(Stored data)
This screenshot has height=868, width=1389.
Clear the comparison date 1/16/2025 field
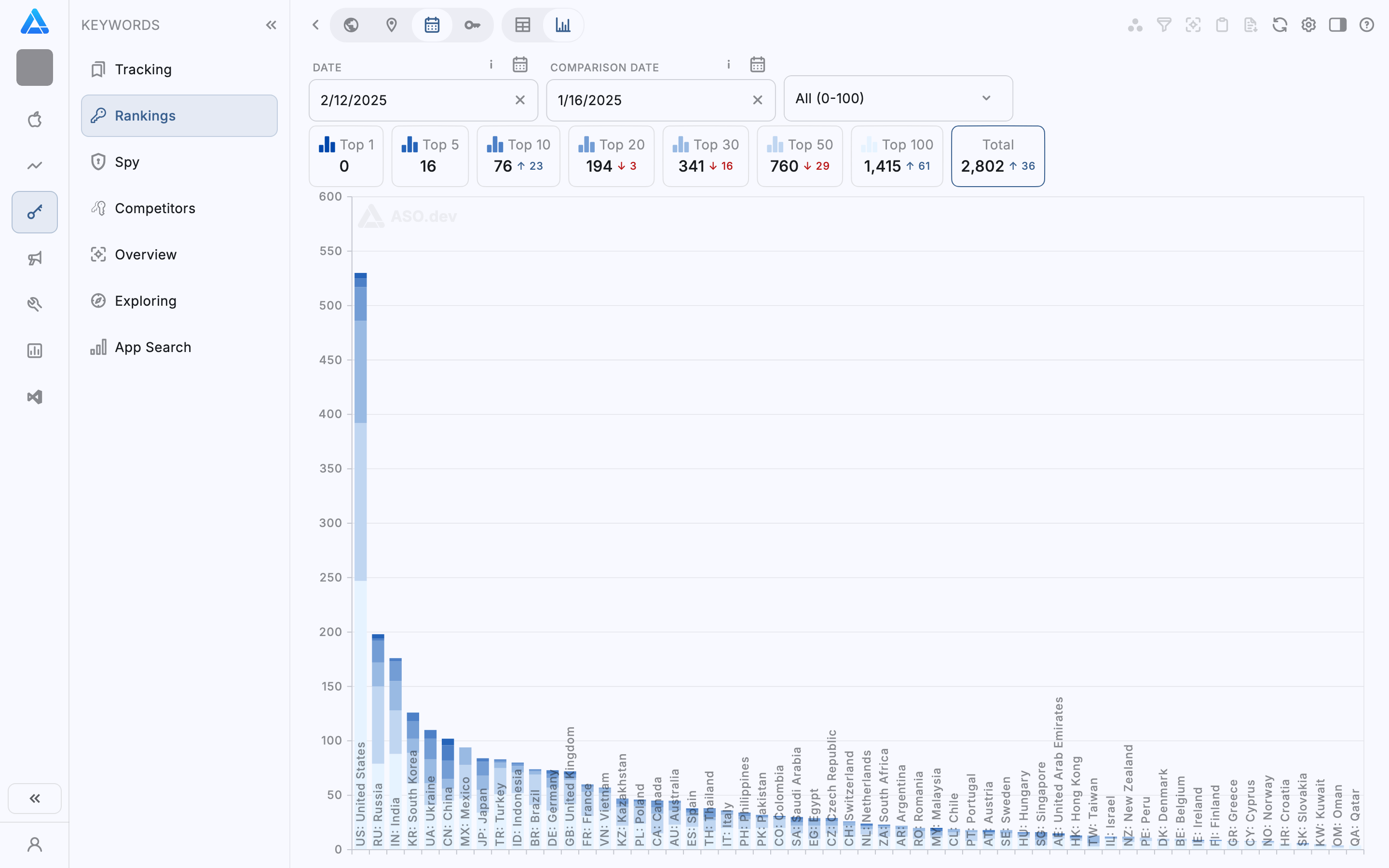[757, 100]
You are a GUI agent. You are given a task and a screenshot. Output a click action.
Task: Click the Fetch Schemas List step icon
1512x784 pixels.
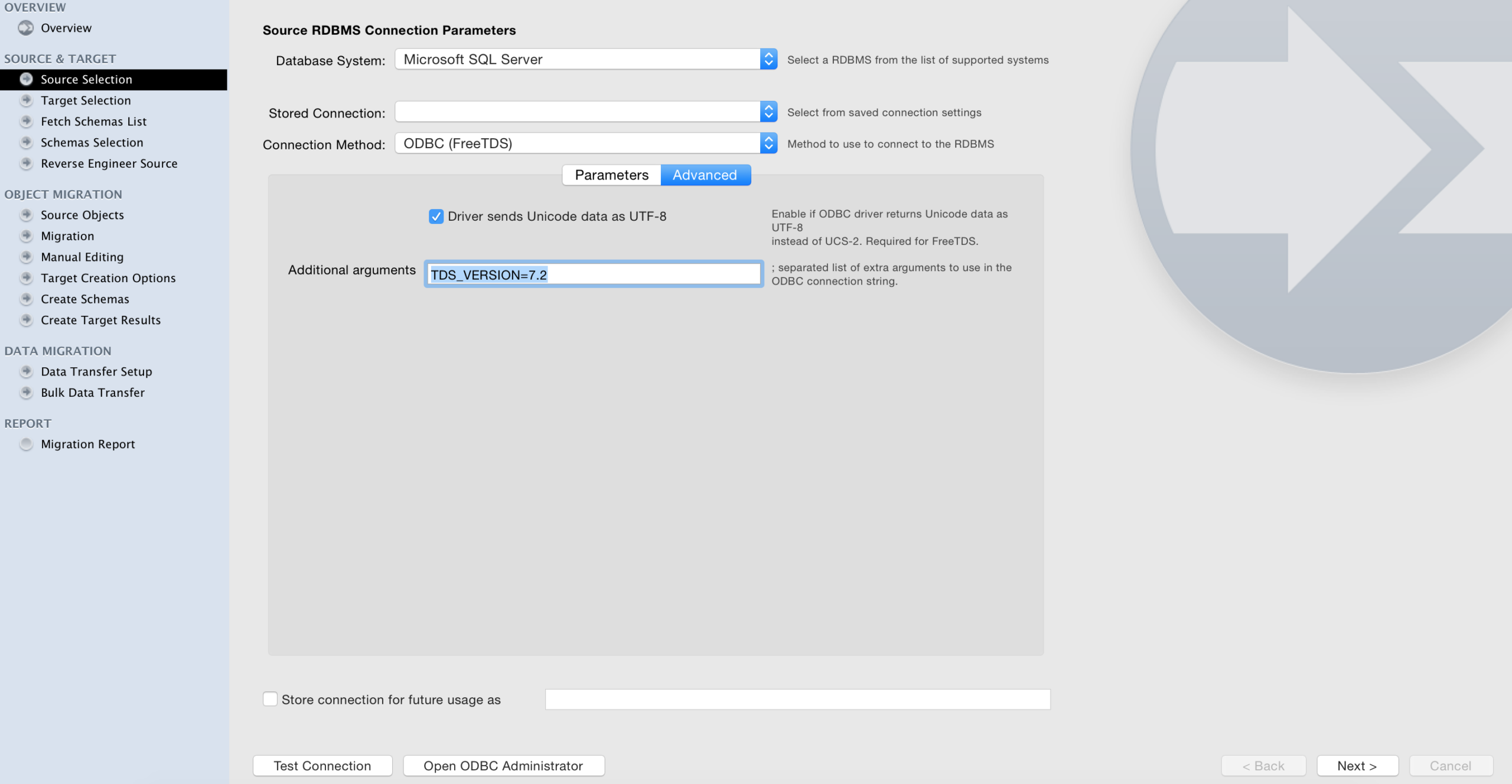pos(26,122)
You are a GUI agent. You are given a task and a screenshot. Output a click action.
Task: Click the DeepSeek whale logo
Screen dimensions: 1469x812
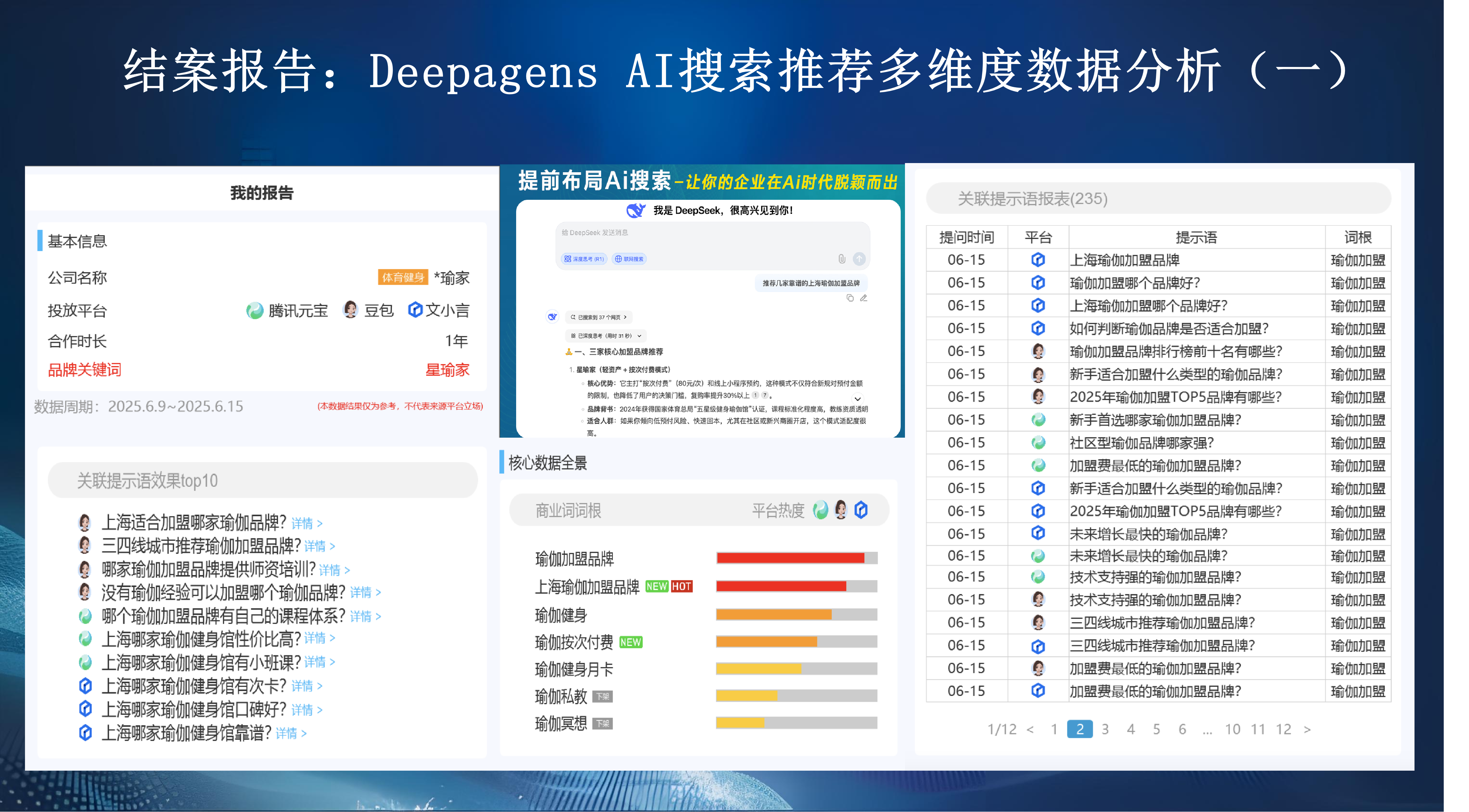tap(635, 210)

ABOUT THIS TASK:
After removing the pictures, repeat the remaining records exactly.

ANSWER TO THIS EXERCISE:
This screenshot has height=868, width=1389.
Clear the comparison date 1/16/2025 field
[757, 100]
You are a GUI agent. You are given a task and a screenshot. Output a click action.
Task: Click the Fetch Schemas List step icon
1512x784 pixels.
pos(26,122)
You are a GUI agent. You are given a task and a screenshot. Output a click action.
Task: Click the DeepSeek whale logo
Screen dimensions: 1469x812
tap(635, 210)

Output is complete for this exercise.